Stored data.
□ □ □ □ □

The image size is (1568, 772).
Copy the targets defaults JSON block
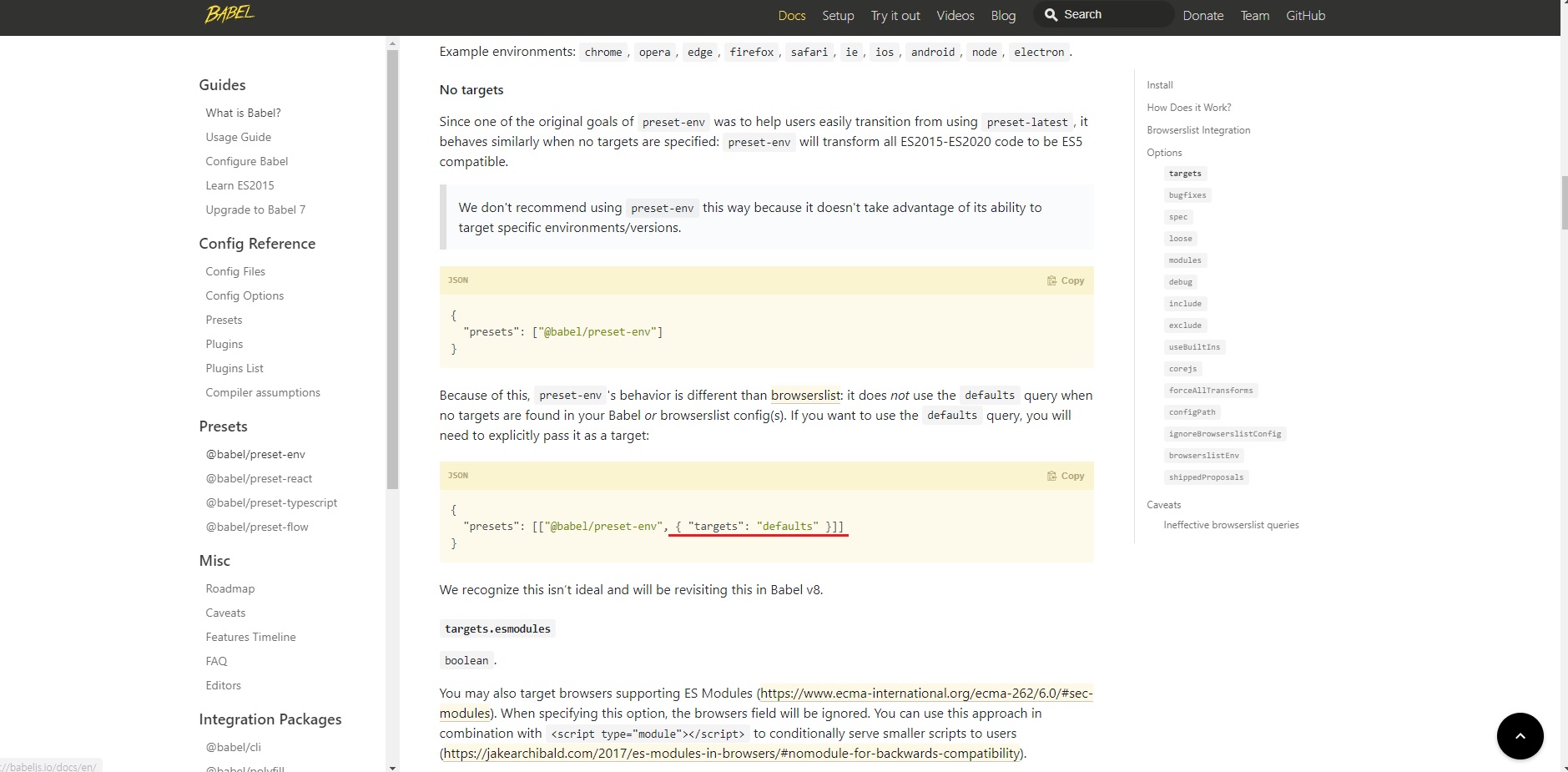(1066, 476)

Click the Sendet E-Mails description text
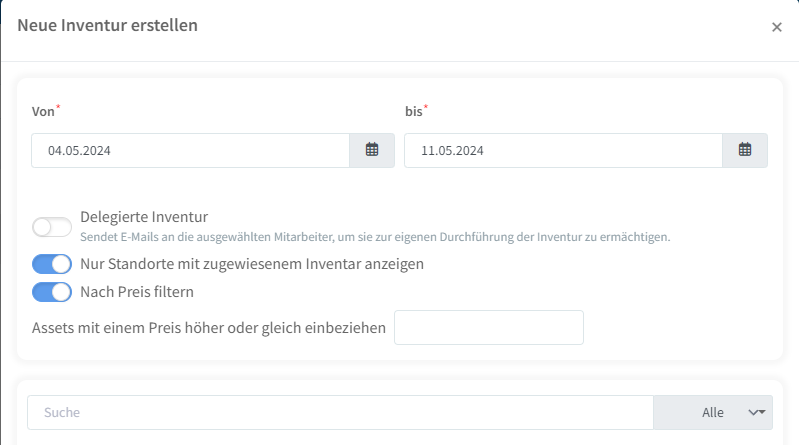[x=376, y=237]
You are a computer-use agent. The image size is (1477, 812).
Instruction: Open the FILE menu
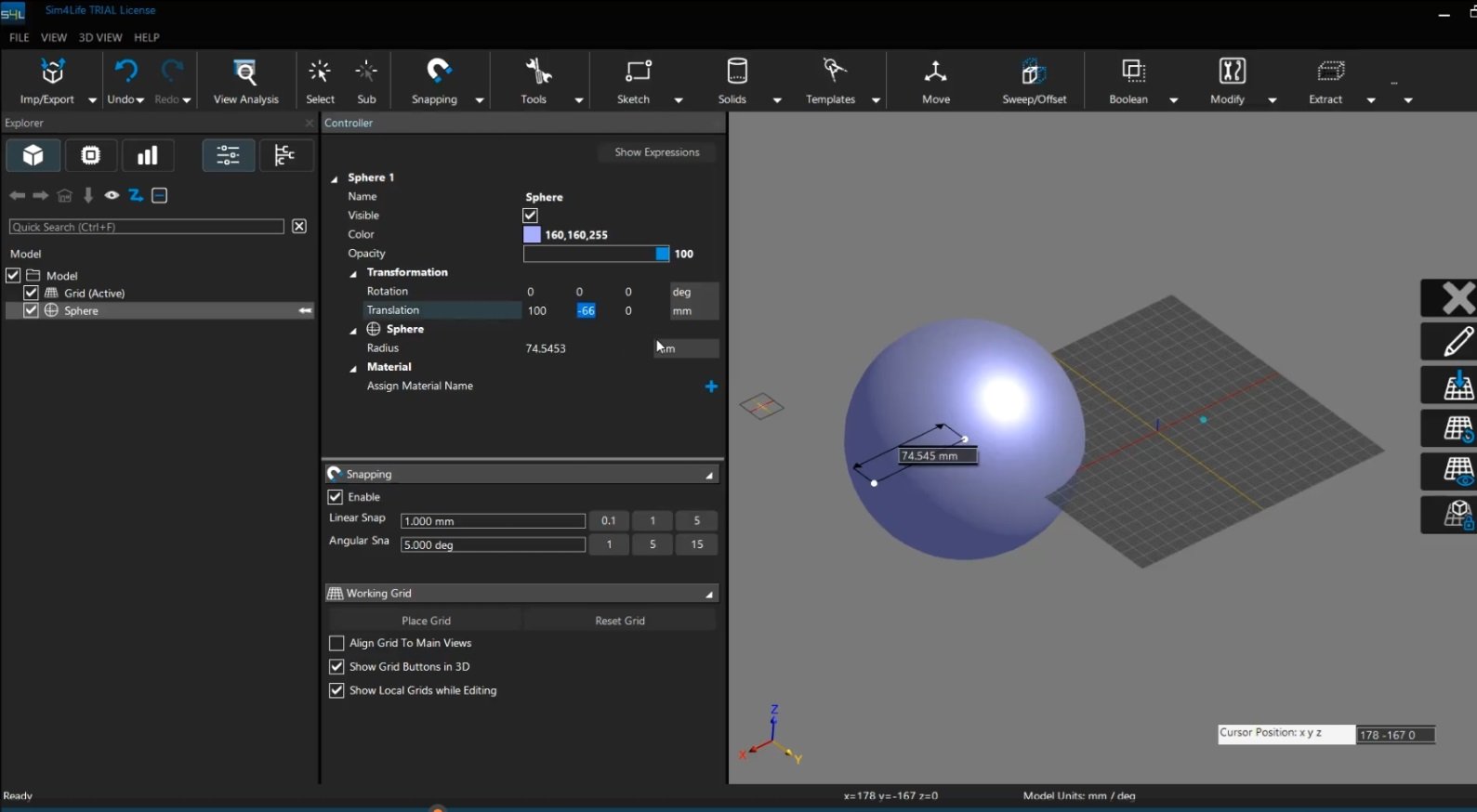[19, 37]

□ □ □ □ □

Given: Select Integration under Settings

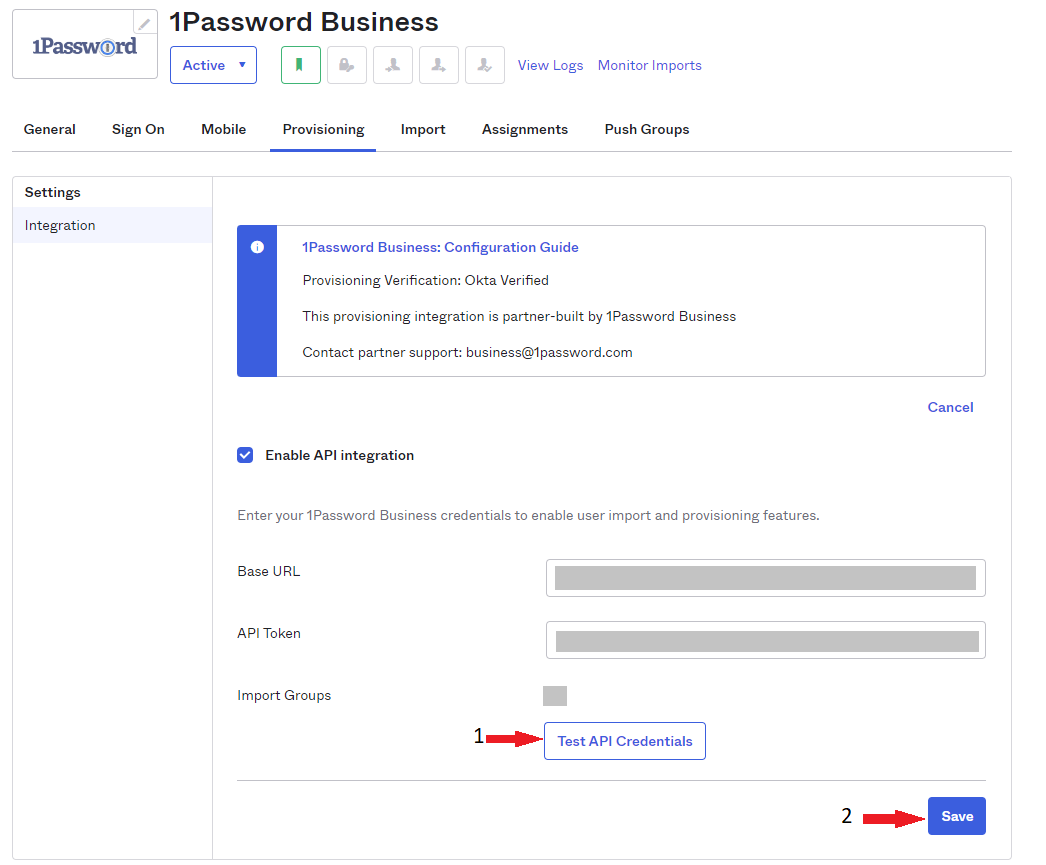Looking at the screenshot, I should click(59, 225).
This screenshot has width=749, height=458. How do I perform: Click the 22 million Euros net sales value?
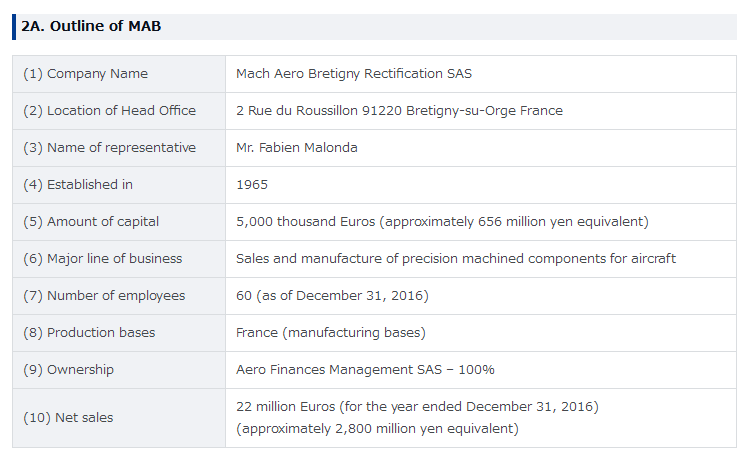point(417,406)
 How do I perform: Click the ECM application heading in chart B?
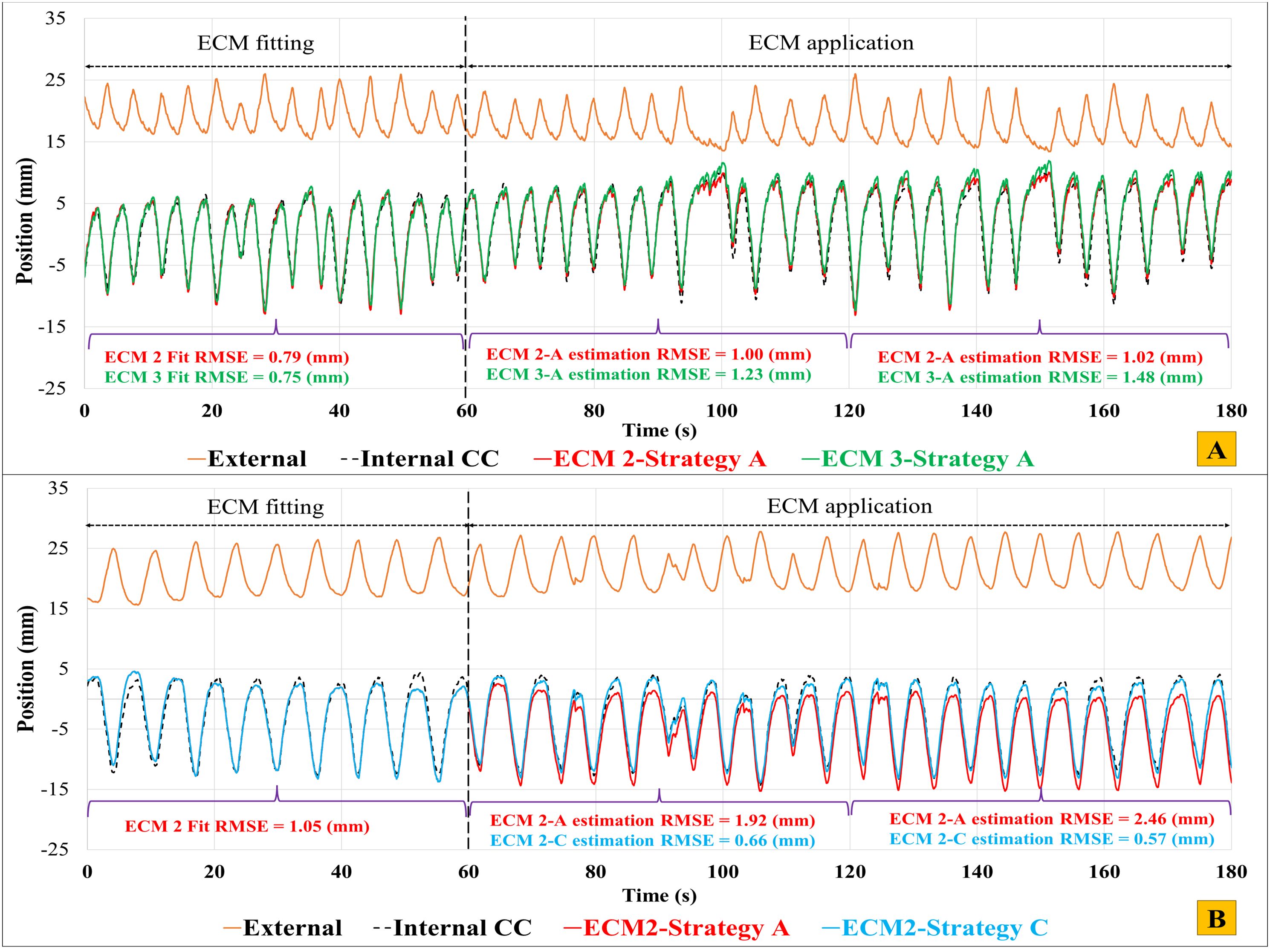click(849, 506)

□ □ □ □ □

Return the number of lines in the records holding the string "image", without any other words.

2